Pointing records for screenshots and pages

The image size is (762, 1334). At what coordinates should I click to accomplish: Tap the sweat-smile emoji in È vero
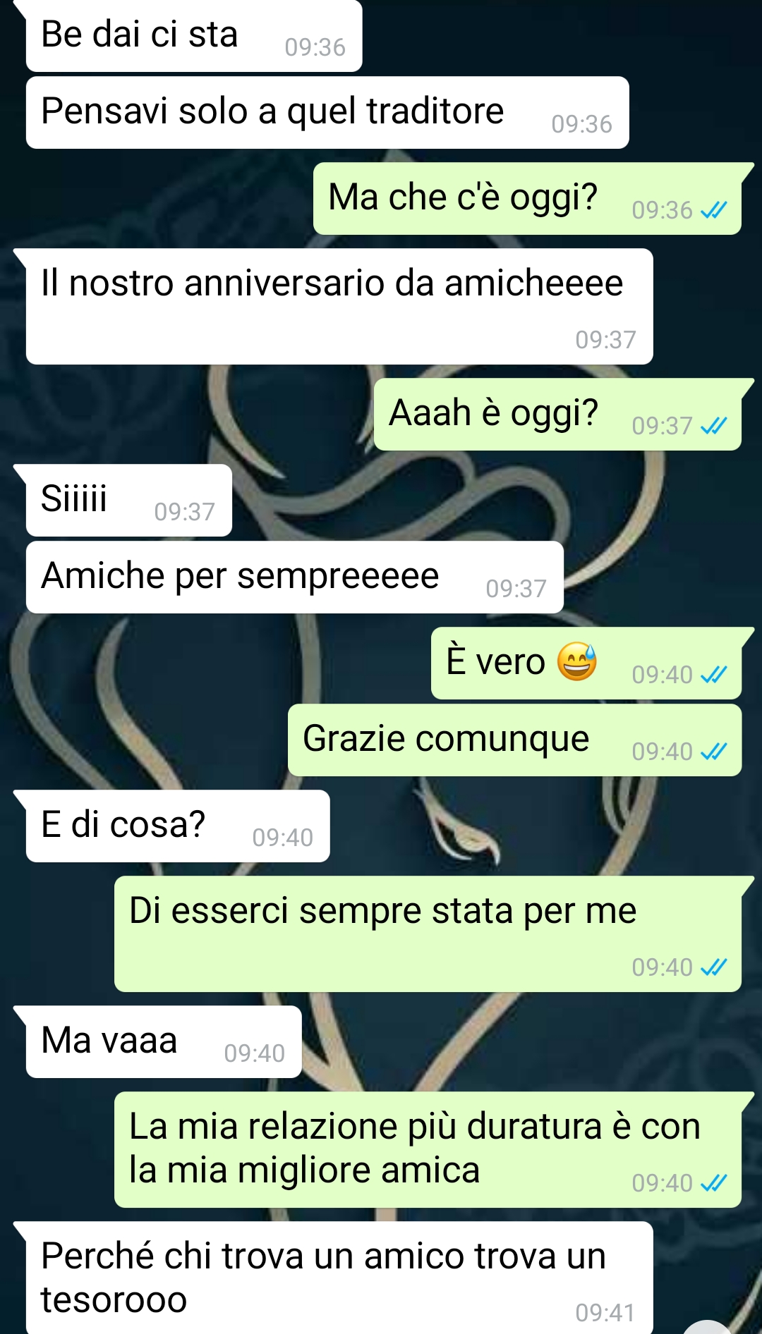[x=577, y=662]
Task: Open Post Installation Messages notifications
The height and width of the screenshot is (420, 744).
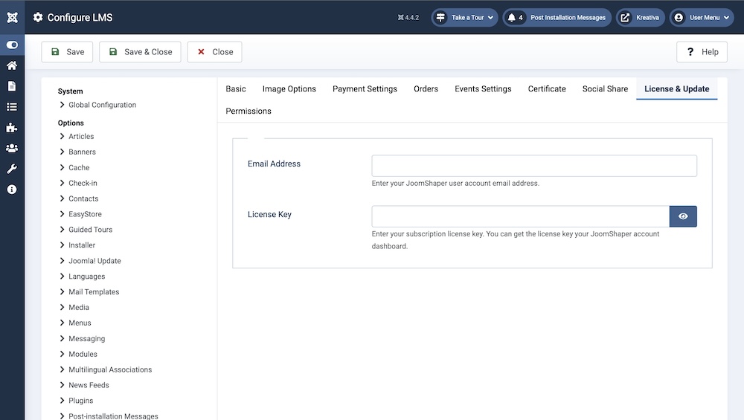Action: click(x=557, y=17)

* [Description of the task]:
Can you put every line of the listing into a numbered list, leaving out blank lines and the pictures?

* [Task answer]:
1. The image size is (762, 1334). At what coordinates should I click to accomplish: Tap the sweat-smile emoji in È vero
2. [x=577, y=662]
3. Task: Open Post Installation Messages notifications
4. The height and width of the screenshot is (420, 744).
5. Action: click(x=557, y=17)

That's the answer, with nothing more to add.